Cemetery of Splendour

Spiritualists may find Apichatpong Weerasethakul’s latest film speaking directly to them.  At the very least, they’ll feel enticed by some of the pulsating ideas in Cemetery of Splendour.

The film primarily takes place in a rural hospital in Isan, Thailand where housewife Jen (played by Jenjira Pongpas Widner) volunteers her time to look after recovering soldiers.  The soldiers are being treated for an illness that causes them to snap in and out of deep sleeps, and the doctors hope that a new method of light therapy will provide some answers.  Jen soon forms a relationship with fallen soldier Itt (played by Banlop Lomnoi).  Their conversations are friendly and mysterious, and viewers are overcome with a feeling that more is being hidden than what is revealed through Itt’s confessionary chats.

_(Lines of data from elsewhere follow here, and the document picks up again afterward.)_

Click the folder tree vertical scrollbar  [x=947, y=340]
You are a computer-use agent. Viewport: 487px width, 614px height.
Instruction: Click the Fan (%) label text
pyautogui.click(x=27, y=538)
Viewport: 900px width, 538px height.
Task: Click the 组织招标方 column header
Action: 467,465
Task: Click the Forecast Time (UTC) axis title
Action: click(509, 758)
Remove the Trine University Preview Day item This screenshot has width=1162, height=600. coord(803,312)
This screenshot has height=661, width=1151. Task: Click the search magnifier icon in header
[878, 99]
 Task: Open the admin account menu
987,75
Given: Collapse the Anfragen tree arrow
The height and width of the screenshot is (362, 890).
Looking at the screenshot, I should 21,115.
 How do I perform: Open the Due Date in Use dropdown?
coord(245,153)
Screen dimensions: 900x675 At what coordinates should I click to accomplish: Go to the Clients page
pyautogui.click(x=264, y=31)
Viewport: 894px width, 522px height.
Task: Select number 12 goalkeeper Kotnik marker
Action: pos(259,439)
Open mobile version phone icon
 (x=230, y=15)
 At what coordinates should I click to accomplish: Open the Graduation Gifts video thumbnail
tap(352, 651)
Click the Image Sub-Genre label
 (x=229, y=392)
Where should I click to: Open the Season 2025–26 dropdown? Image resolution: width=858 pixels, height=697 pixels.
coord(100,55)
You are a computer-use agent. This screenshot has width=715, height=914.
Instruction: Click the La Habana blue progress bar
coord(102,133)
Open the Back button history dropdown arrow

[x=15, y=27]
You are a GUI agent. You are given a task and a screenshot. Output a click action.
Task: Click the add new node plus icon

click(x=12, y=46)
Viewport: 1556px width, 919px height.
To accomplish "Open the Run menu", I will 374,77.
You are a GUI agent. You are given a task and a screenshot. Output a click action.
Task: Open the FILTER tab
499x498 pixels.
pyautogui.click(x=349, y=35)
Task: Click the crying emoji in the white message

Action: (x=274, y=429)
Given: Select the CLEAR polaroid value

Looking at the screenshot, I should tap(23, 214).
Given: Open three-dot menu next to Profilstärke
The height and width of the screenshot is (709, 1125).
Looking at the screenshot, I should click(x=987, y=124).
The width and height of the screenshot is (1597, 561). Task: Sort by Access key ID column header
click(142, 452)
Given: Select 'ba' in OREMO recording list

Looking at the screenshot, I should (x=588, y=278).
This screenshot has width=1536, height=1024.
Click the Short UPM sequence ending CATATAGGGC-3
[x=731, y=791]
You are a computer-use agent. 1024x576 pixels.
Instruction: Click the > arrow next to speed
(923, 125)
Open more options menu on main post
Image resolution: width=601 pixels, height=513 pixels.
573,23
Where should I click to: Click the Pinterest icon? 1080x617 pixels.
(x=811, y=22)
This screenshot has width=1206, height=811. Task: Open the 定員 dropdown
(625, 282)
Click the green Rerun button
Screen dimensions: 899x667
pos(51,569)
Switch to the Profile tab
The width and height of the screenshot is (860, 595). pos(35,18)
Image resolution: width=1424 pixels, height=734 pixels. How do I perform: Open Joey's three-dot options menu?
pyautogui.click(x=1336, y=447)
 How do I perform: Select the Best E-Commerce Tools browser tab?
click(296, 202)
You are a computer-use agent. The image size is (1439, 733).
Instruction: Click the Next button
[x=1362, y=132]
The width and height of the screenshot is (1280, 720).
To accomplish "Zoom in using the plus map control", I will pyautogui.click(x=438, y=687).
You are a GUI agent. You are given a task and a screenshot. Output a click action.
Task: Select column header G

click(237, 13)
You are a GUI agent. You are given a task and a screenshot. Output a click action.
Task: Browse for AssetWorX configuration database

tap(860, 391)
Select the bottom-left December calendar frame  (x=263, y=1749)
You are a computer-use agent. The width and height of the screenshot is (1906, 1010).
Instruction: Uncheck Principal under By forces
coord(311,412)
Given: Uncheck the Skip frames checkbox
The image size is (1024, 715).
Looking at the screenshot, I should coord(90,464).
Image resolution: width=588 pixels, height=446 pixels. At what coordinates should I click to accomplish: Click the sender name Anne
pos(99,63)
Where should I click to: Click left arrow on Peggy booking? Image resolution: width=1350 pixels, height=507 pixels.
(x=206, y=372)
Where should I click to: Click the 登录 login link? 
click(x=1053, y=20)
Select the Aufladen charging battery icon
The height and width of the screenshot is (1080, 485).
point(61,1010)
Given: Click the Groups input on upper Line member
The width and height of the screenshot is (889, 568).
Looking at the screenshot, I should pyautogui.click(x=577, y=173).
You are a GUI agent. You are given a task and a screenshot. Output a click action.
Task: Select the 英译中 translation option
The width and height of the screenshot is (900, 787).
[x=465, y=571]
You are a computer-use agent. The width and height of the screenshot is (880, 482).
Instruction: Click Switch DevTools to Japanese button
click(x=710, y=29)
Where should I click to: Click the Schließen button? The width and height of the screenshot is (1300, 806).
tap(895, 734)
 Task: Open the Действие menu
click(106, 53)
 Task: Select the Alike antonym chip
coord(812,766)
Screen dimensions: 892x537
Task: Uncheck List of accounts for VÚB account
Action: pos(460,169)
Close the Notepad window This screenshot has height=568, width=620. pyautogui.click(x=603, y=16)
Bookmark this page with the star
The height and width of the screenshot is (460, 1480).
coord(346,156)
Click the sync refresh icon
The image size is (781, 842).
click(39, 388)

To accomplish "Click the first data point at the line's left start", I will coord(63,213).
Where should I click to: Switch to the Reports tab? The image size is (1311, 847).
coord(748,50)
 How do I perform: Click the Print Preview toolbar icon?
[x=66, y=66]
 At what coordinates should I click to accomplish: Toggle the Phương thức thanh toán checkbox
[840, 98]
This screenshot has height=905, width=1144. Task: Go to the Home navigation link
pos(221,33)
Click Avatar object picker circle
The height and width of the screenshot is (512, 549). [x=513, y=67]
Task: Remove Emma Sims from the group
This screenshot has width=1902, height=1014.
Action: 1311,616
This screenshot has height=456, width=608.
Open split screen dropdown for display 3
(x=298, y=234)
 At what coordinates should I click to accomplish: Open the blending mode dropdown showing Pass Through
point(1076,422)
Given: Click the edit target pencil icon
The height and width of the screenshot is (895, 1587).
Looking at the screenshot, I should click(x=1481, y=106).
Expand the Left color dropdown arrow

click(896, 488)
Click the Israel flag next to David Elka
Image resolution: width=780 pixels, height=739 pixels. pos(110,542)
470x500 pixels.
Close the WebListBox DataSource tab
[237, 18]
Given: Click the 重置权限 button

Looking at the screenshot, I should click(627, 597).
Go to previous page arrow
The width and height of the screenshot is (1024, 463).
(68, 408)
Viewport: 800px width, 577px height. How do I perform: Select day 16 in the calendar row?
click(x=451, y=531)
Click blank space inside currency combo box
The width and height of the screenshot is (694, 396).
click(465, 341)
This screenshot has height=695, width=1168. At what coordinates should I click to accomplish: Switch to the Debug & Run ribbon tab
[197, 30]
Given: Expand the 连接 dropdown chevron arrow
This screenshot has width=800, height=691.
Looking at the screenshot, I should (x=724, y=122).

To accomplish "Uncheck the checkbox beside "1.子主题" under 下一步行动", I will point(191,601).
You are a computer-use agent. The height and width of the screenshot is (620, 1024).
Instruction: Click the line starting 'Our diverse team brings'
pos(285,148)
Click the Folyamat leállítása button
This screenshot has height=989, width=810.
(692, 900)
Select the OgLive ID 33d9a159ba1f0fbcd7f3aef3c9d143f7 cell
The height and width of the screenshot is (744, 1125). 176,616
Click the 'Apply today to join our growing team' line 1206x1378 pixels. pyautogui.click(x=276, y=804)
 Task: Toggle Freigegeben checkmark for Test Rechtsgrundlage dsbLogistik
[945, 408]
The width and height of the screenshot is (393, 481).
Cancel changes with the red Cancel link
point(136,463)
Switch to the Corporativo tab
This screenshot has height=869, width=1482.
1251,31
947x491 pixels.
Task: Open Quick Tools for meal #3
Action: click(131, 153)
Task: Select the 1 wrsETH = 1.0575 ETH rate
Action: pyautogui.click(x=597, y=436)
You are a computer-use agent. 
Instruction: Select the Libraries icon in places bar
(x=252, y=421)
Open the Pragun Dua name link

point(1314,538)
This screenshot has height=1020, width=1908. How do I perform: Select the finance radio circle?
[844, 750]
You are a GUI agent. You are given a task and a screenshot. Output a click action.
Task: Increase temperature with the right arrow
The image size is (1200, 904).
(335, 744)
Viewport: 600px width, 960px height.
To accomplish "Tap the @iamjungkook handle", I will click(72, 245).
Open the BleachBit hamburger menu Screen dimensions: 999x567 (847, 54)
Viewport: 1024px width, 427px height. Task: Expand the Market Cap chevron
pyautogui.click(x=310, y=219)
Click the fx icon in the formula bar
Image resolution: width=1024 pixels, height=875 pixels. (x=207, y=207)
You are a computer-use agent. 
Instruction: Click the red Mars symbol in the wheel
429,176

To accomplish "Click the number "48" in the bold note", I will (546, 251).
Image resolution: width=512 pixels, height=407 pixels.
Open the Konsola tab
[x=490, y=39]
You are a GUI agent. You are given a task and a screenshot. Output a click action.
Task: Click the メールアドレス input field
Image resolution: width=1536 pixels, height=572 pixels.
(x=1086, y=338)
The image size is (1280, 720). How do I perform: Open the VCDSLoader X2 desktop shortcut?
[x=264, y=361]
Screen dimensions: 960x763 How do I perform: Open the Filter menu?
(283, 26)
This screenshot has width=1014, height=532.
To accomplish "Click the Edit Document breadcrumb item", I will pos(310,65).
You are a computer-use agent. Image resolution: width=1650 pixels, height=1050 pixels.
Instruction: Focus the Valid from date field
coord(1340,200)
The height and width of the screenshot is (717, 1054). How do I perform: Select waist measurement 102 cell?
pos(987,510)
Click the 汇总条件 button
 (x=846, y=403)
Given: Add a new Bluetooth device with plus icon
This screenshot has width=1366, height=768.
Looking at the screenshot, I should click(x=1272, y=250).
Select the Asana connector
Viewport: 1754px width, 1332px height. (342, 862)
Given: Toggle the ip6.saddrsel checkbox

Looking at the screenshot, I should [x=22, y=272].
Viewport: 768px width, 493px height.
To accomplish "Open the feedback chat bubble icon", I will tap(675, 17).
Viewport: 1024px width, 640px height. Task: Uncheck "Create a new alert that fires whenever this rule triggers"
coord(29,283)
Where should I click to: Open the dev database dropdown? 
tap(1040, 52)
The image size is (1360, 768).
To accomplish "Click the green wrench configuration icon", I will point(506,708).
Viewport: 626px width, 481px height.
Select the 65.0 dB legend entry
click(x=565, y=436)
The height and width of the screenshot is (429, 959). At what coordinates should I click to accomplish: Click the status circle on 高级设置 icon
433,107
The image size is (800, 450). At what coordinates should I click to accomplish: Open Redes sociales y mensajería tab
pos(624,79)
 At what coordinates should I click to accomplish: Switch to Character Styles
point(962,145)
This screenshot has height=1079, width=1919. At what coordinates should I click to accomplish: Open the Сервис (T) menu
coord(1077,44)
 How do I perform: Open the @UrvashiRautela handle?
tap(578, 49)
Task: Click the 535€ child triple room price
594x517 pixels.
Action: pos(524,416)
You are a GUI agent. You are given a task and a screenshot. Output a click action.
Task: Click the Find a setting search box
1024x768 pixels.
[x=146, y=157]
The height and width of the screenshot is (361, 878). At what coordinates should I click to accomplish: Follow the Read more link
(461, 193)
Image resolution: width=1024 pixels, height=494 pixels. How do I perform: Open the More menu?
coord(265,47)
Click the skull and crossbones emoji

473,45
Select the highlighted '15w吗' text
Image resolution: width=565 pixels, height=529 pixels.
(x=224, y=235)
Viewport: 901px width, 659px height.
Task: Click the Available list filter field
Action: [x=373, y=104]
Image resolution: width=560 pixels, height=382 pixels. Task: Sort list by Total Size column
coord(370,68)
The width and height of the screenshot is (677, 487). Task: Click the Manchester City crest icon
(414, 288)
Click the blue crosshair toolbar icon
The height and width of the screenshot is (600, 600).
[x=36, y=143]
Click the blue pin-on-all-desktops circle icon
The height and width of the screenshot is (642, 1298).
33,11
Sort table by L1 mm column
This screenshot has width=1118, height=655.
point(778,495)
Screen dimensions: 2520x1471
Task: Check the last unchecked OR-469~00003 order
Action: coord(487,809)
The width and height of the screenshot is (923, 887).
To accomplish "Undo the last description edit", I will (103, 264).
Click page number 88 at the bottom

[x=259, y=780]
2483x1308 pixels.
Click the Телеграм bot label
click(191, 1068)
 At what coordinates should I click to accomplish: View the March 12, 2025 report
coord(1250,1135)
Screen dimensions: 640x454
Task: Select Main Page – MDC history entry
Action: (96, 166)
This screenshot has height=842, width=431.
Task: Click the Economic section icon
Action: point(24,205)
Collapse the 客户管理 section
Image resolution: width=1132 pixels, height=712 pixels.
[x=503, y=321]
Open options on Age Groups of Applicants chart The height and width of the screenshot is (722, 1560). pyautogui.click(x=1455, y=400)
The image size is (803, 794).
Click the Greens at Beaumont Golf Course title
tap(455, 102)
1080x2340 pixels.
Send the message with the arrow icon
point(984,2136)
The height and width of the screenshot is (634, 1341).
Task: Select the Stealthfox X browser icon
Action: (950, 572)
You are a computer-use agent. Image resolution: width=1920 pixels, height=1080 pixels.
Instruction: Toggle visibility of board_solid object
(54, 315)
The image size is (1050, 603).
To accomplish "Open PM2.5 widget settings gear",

Apichatpong Weerasethakul (who also wrote the meditative, baggy screenplay) applies coexisting realities, past lives, and bodies being used as vessels to characters who are willing to travel down the rabbit hole of life.  The dialogue is stilted as are some of the performances, but as the film’s mysticism becomes increasingly tangible, we’re just as bewildered and interested as some of the actors starring in Cemetery of Splendour.  We occasionally find ourselves mimicking the same emotions Jen expresses.

Cemetery of Splendour is far from exciting and some of Weerasethakul’s cutaways range from reflective slices of Thai culture to useless filler, but the cautiously placed epiphanies are persuasive enough to reel audiences back in.